15. Jung and his dreams, their interpretation, his relationship with his wife, wanting to be free, sexually free? The beginning of the affair, his initiative, Sabine’s initiative? The effect on him, passionate, liberating? Sabine and her transference? Jung and his consciously lying to Freud, not wanting to blame himself? The effect of the affair, prolonged, the passion? The decision to break, Sabine’s reaction? Jung not wanting to be her doctor anymore, her paying him the money as a patient? The effect on Sabine?
16. Sabine, the years of studies, bringing her thesis, Jung willing to check it? The emotional tangles? The letters to Freud, Freud not believing Sabine? Sabine demanding that Jung write to Freud and tell the truth? Jung’s apology?
17. Jung’s dreams and his escaping the master? The oedipal background? Freud and Jung going to New York?
18. The frank discussions between the two, the build-up to the break, the letters and their effect? Jung and his plea for a more open approach? Freud remaining stubborn and refusing it?

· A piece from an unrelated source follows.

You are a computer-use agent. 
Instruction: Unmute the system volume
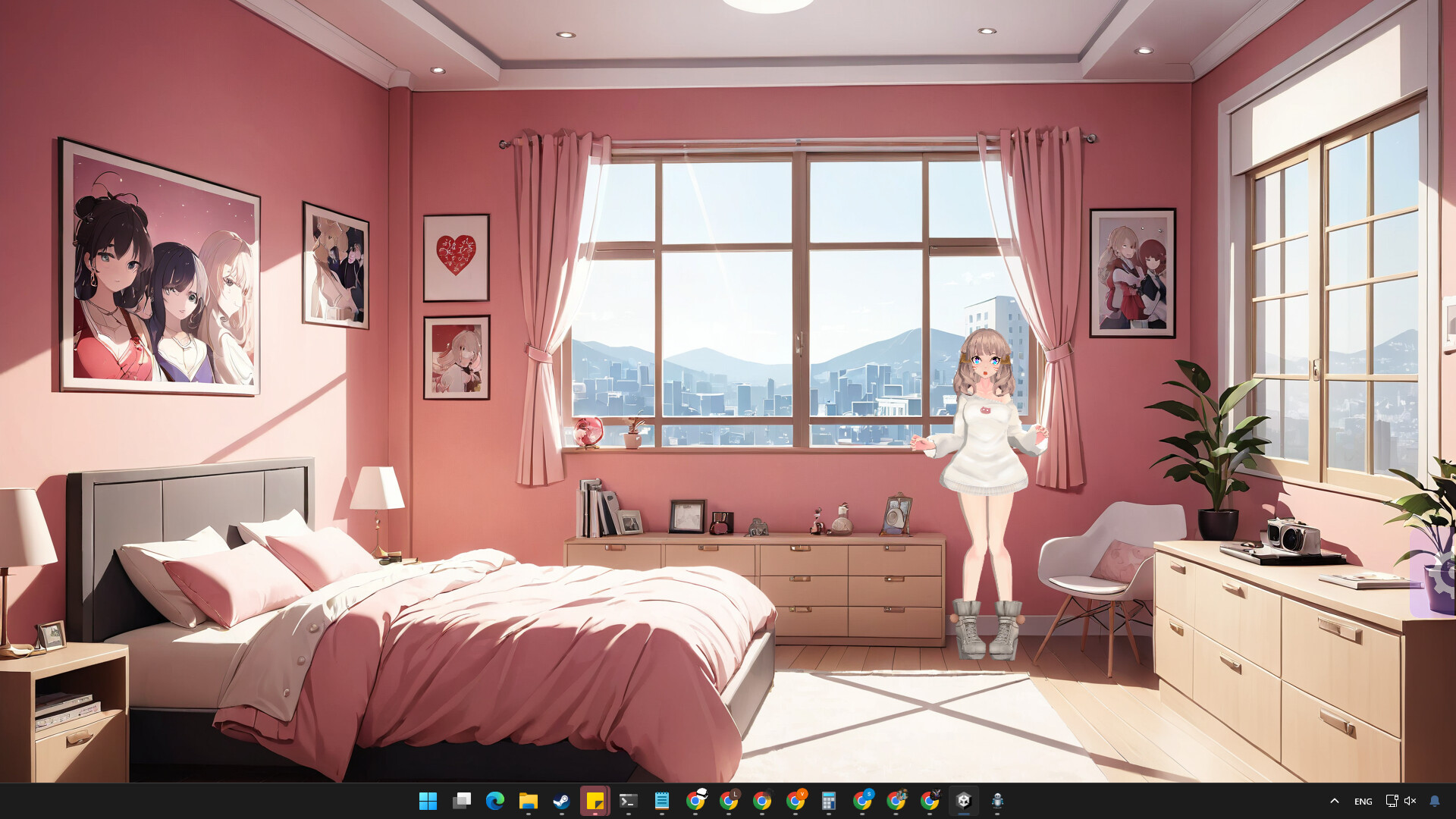click(x=1410, y=801)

19. The film, portraits of the two men? Jung not on his pedestal? Freud and his pomposity? Sabine, the success of her studies, the end of the affair, her marriage to a Russian, her return to Russia, her successful work with children and psychology? Her being rounded up with the Jews and being shot at the beginning of World War Two?
20. The film’s helping audiences to understand the different approaches, the origins of their theories, the breakthroughs? Their contribution to 21st century psychology and psychoanalysis?
21. The further information, Freud living for almost another thirty years but exiled from Vienna by the Nazis? Jung living another fifty years and developing his psychology and insights, work on archetypes? Sabine and her success?
22. An example of a film that can explore characters as well as theories?